Garry’s Mod - 475.1 Hours

Finally. The big enchilada. Garry’s Mod was my go-to game for years. Some friends got me into the game, but well after their desire to play the game had passed, I was still just getting started. My primary fixation was Trouble in Terrorist Town. I joined a server called Frozen Aether very regularly that I’m fairly certain doesn’t exist anymore. If I remember correctly, the server shutting down was one of the final nails in the coffin for me playing Garry’s Mod. Because even after my in-person friends left, I found myself consistently meeting the same people on the server and becoming very friendly with them.

The lion’s share of my hours are probably from becoming a moderator on that server. I was living the life! I came to truly care about the server, so I enjoyed being responsible for enforcing its rules to keep it going. I occasionally enjoyed Prop Hunt, but TTT was always what I came back for. It was often a barrel of laughs and a fun way to be somewhat competitive the way a board game can be competitive.

This is all largely nostalgia, though. I don’t particularly have glowing things to say about Gary’s Mod. It was simple and fun. There wasn’t a lot to it, and I never would have considered it one of my favorite games of all time. Again, simply put, it was fun.

League of Legends - Unknown

There’s no way for me to account for my hours in League of Legends, but there’s no denying it’s somewhere up here. If I had to guess, I would say it’s probably somewhere in between Paladins and Counter-Strike.

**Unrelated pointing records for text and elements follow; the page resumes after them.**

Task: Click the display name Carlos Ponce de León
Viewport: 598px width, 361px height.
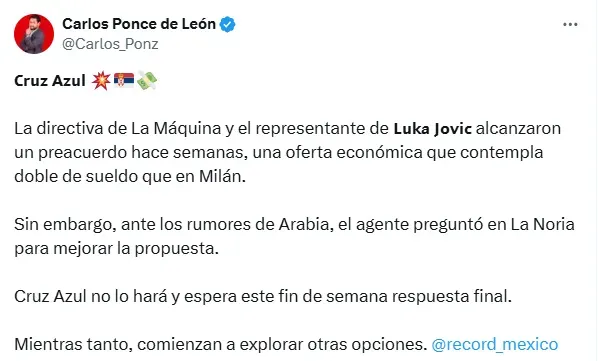Action: pyautogui.click(x=139, y=24)
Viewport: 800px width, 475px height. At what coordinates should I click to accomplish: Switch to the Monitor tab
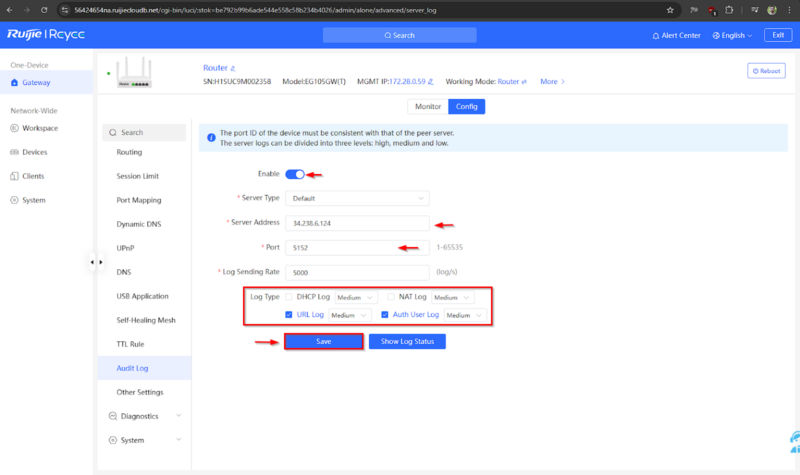[427, 106]
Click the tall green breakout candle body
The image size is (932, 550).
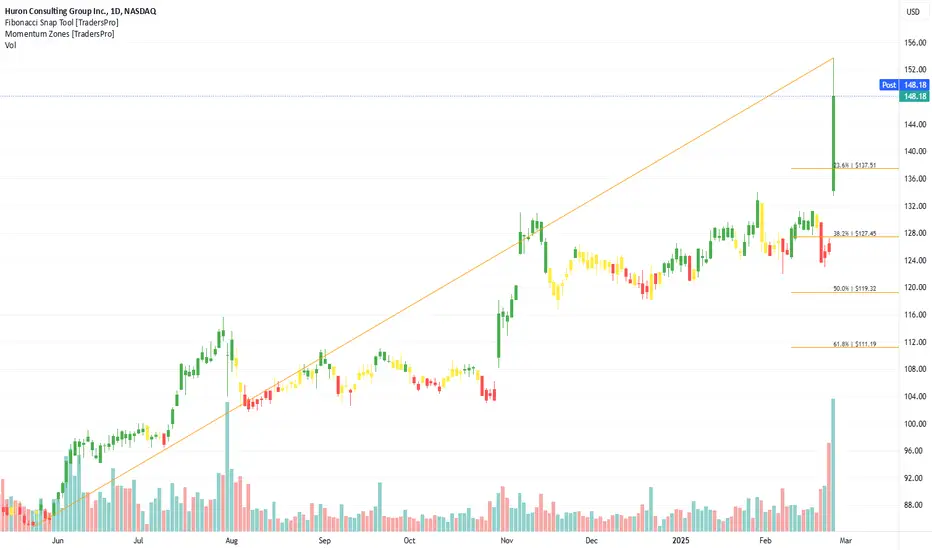click(x=833, y=143)
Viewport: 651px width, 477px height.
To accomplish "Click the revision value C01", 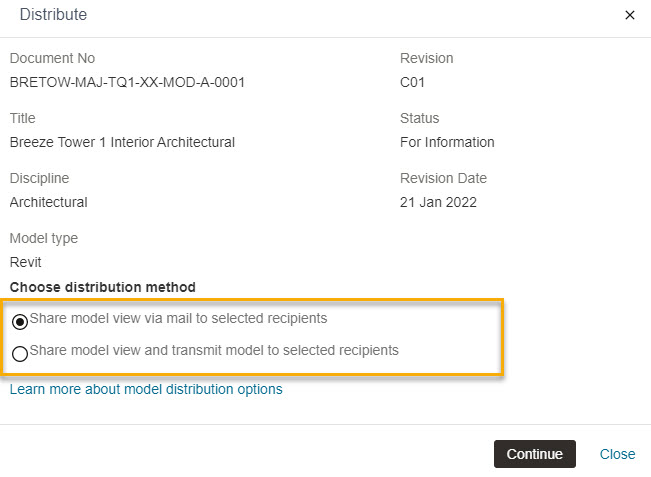I will [x=412, y=82].
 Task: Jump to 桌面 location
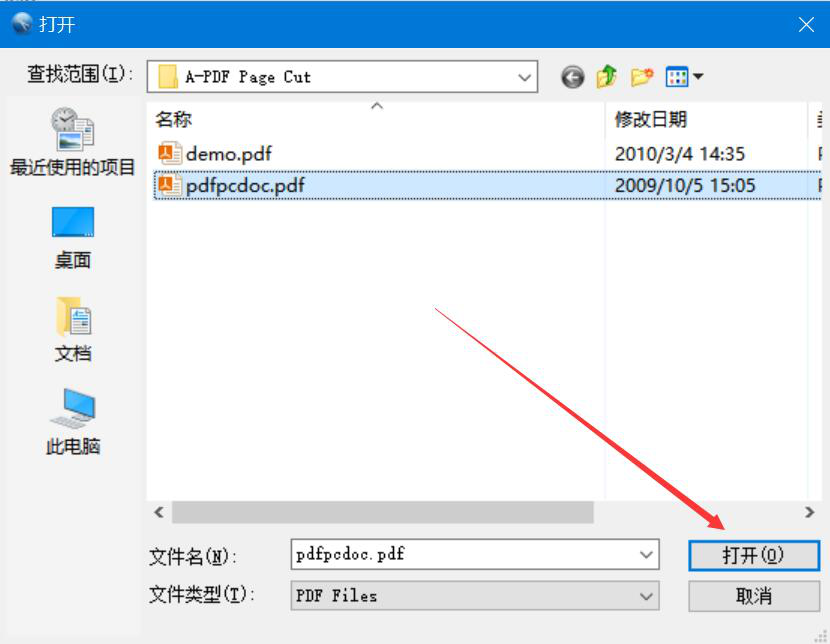tap(73, 238)
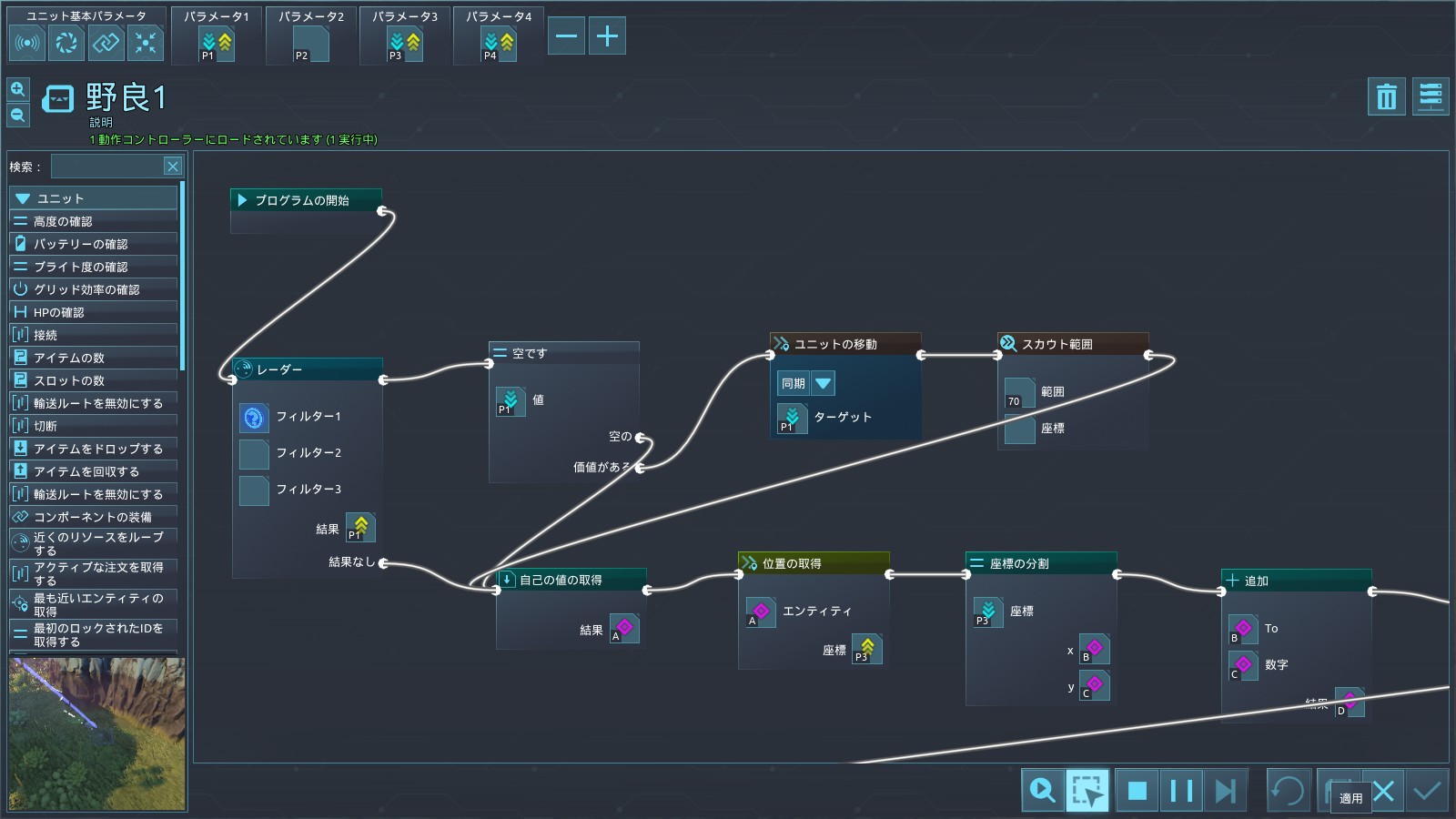Remove a parameter with the minus button
This screenshot has width=1456, height=819.
566,36
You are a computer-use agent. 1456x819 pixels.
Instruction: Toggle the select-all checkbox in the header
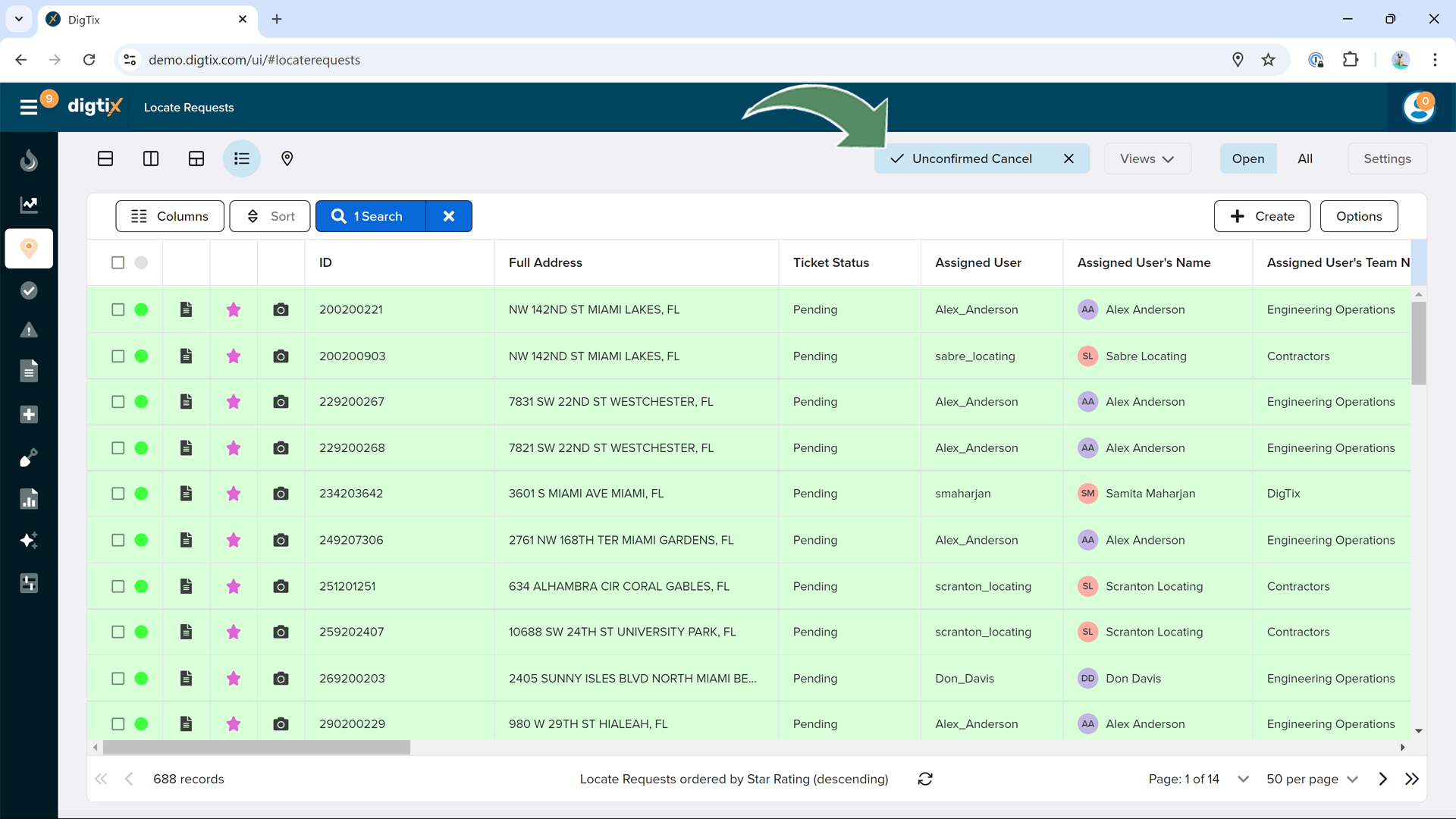pos(118,262)
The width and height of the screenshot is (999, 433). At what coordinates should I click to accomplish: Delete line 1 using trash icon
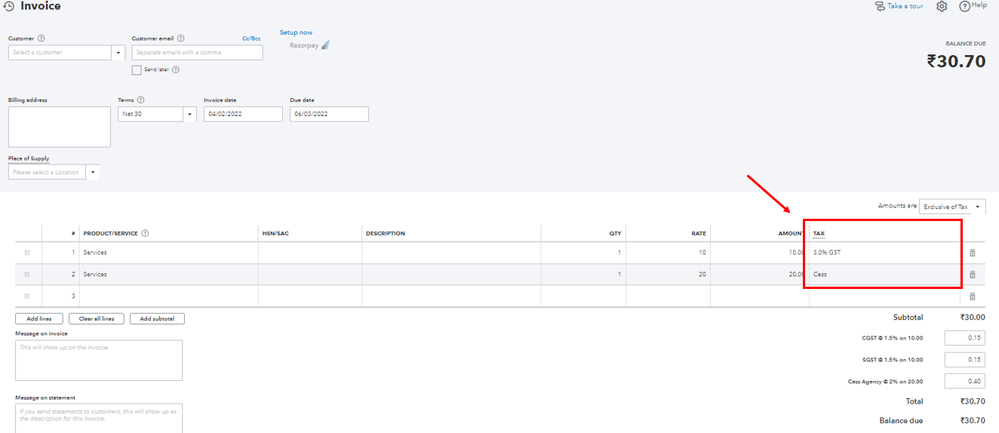tap(972, 253)

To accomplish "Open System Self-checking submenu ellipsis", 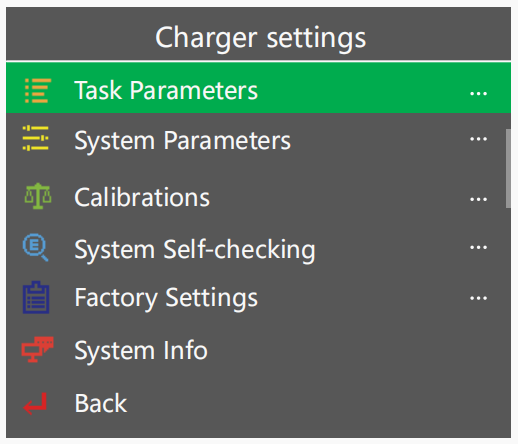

Like so many other players, League of Legends makes me so mad. However, to this day, my friends love to play it. It’s a great excuse to play something together. Everybody has a long history of playing it, so hopping back in is elementary. I no longer participate because, like I said before, I suck bad at competitive games. It’s just not what I like in games. Competitive games only ever feel fun to me when there are other reasons for it. Typically, that’s playing with friends, like in this case.